Years ago, I worked as an assistant in a summer learning program for children. One rainy day, we had a classroom of restless second graders, and upon hearing for the 27th time in one afternoon that one of the kids was bored, the teacher turned to the complaining student and said “I’m so sorry to hear that. Because only boring people get bored.”
A harsh message for an 8-year-old? Maybe. (Don’t worry, he was unfazed.) But it’s a good lesson for adults, and one that Creative Control co-writer/director/star/Christian Bale-lookalike Benjamin Dickinson should have kept in mind while constructing his film. Ennui is a condition of the privileged, and watching a movie about a bunch of dissatisfied adults in beautiful clothes and expensive apartments make self-destructive decisions to deal with their own boredom gets tiresome no matter how stylish the storytelling is.
It’s particularly unfortunate that Dickinson wanders into this trap because the concept in Creative Control is promising. Ostensibly set in the not-too-distant future, the augmented reality phenomenon is in full swing, and marketing executive David (Dickinson) comes up with a promising pitch for the next big thing in AR. As a result, he gets to try out the product – a pair of glasses that are about ten times better than Google Glass could have dreamed of being.

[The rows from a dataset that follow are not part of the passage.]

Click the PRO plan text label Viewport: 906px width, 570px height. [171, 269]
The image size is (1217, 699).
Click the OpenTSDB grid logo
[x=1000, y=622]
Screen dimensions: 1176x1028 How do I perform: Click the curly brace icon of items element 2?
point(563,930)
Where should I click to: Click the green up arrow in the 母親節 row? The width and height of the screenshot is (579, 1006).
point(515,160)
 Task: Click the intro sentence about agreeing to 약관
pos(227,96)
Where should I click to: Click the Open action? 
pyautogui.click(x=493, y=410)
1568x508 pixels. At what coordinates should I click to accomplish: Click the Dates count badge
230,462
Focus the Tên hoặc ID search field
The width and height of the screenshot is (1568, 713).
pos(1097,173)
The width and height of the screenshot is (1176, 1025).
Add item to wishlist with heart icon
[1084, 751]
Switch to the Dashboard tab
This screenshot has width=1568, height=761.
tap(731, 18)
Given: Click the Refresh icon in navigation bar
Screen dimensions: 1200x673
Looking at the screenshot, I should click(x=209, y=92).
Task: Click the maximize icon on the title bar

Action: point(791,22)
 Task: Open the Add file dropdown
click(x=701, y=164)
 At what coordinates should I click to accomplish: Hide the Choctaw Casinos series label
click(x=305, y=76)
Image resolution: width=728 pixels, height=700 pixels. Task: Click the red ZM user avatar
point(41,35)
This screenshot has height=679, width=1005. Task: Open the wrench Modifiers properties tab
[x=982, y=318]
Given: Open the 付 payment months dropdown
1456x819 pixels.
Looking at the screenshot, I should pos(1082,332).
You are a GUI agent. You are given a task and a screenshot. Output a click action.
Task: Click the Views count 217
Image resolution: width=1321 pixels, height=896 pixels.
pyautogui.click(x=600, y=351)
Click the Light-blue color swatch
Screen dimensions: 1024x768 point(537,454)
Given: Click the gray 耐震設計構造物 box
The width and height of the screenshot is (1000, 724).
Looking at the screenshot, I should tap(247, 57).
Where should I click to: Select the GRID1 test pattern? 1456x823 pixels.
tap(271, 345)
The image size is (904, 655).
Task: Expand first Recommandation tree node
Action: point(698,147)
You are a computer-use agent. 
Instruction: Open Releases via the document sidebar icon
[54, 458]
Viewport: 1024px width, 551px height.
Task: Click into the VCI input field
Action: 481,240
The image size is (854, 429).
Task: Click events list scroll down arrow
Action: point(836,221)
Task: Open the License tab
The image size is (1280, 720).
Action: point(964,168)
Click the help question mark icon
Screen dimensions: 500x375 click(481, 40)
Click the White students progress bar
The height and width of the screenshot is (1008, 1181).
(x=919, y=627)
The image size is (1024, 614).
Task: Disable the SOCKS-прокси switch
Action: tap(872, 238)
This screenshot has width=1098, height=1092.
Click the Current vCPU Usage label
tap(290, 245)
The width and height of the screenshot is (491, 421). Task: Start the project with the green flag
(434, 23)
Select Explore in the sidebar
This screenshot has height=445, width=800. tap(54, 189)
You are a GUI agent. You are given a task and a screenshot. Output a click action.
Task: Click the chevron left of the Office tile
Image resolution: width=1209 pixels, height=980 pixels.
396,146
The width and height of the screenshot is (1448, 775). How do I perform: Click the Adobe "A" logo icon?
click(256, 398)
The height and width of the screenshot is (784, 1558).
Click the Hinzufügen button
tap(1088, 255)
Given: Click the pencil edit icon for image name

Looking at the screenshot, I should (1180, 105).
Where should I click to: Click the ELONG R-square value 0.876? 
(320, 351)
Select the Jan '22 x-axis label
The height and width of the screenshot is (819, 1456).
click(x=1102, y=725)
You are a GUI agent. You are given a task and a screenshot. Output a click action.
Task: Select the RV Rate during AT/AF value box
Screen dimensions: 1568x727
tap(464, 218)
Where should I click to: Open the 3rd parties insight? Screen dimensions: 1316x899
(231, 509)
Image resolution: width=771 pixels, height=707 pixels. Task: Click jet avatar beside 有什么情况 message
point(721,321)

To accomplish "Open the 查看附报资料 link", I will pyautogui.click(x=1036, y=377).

The creative possibilities of the glasses are endless, but David focuses on using them to create an avatar of Sophie (Alexia Rasmussen), the woman he has a crush on. This is a bit awkward because David has a girlfriend and Sophie is dating Wim (Dan Gill), who I guess is David’s best friend, though “friend” seems like a weird term to apply to two people who seem at best annoyed by and at worst repulsed by each another. David is the only main character with the fancy glasses, but David’s girlfriend (Nora Zehetner) and Wim are on their own searches for escape or meaning or entertainment or whatever the hell you look for when you don’t seem to have to worry about rent or family or student loans. Drugs, alcohol, sex, and even yoga are all mechanisms for “enhancing real life.”
Creative Control would be less disappointing if there weren’t so many glimmers of promise throughout. The creative choices and Adam Newport-Berra’s cinematography in particular make it a visually interesting film to watch. A number of scenes are done in a single take, and it has the effect of anchoring viewers in those scenes more than anything else in the movie does or can. Reggie Watts is pretty much always great and if he’s in your movie, you should use him more than Dickinson does. The elements of the story – reality versus illusion, escapism and the mechanisms for it – could also be fascinating, but it’s hard to care about the themes when you don’t give a shit about any of the people. And that’s the real problem: it’s not that the characters are unlikeable, it’s that they’re not engaging or surprising or interesting. They’re weak and it’s no shock that they’re dissatisfied by all of the things we know are generally not satisfying in any real way.
Despite the missed opportunities in Creative Control, there were enough unique and promising moments that I’d keep an eye out for whatever Benjamin Dickinson does next. But I wouldn’t worry about rushing out to theaters to catch this move. Unless you happen to be the kind of person who loves to watch boring people be bored and you can’t find an 8-year-old kid.